◆ **Fragmento proporcionado**:
- - - -

La escuela en sí no está hecha para motivar al aprendizaje, ni mucho menos para cuidar, como el valioso tesoro que es, esa curiosidad con la que salen todos los niños de los vientres de sus madres. La escuela, al menos en mi experiencia personal, está hecha para disciplinar (¿mencioné a Foucault?). Y no es que esta función de la escuela tenga algo de intrínsecamente malo: es vital adquirir el hábito de la disciplina si uno pretende vivir en sociedad. Pero esta disciplina no es lo único que una persona necesita para formarse. También es imperioso poder pasar largas horas en ambientes que no estén iluminados con tubos fluorescentes, sino con la luz cósmica de esa estrella alrededor de la cual nuestro singular planetita insiste en girar. Poder dar y recibir abrazos. Poder estar solo y tranquilo para reflexionar.

Lo que la escuela no comprende es que una calificación no alcanza a reflejar ese proceso de creación de puertas mentales. Que el aprendizaje no es un medio para llegar a algún fin, sino que puede y debe ser un fin en sí mismo. Que aprender de memoria no es aprender, porque si no hay un componente emocional asociado al conocimiento, los datos se escurren del cerebro como granos de arena en un puño cerrado. Que los docentes también tienen que poder hacer autocrítica cuando algo no sale bien.

Ahora bien, no estoy diciendo que la escuela sea un monstruo incontrolable que arruina las vidas de la gente. Después de todo, soy hija de dos docentes y jamás me canso de repetirlo con orgullo, porque un docente es alguien que se dedica a entregar a sus alumnos herramientas y materiales para que ellos construyan sus propias puertas.

- - - -

◆ **Tarea del ejercicio**: ¿Puedes transcribir literalmente el pasaje del texto sobre la escuela que va entre "La escuela en" y "tranquilo para reflexionar.", ambos incluidos?

- - - -

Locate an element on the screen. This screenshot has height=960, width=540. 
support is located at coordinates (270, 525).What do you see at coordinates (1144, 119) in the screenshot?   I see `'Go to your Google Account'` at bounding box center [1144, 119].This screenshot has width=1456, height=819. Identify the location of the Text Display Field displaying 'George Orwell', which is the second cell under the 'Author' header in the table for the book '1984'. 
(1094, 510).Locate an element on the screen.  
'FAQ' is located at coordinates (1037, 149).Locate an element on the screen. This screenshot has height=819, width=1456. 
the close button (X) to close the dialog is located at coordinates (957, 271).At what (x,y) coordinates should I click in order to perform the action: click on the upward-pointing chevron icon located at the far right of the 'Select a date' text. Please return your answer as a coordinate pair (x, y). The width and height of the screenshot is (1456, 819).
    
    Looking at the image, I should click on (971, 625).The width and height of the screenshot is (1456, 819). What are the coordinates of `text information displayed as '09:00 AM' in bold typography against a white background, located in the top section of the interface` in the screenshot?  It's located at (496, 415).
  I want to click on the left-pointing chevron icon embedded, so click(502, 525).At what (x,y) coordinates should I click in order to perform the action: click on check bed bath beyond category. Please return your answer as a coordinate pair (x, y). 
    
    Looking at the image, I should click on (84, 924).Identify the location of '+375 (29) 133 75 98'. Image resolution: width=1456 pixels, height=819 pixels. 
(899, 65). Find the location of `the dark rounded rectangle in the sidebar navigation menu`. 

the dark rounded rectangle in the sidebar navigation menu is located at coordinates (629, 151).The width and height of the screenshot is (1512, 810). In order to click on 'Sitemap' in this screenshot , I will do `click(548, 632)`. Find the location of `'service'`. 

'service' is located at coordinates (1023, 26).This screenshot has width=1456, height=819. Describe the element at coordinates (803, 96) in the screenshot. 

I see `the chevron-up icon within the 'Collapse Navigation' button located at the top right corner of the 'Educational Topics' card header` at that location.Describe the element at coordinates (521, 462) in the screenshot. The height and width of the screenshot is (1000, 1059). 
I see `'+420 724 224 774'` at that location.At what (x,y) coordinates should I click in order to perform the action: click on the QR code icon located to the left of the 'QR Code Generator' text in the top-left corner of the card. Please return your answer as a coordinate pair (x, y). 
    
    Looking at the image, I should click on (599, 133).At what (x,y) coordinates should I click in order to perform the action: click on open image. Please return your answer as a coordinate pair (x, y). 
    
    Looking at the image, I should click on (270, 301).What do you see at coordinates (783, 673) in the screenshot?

- - - -

◆ **Respuesta del ejercicio**:
La escuela en sí no está hecha para motivar al aprendizaje, ni mucho menos para cuidar, como el valioso tesoro que es, esa curiosidad con la que salen todos los niños de los vientres de sus madres. La escuela, al menos en mi experiencia personal, está hecha para disciplinar (¿mencioné a Foucault?). Y no es que esta función de la escuela tenga algo de intrínsecamente malo: es vital adquirir el hábito de la disciplina si uno pretende vivir en sociedad. Pero esta disciplina no es lo único que una persona necesita para formarse. También es imperioso poder pasar largas horas en ambientes que no estén iluminados con tubos fluorescentes, sino con la luz cósmica de esa estrella alrededor de la cual nuestro singular planetita insiste en girar. Poder dar y recibir abrazos. Poder estar solo y tranquilo para reflexionar.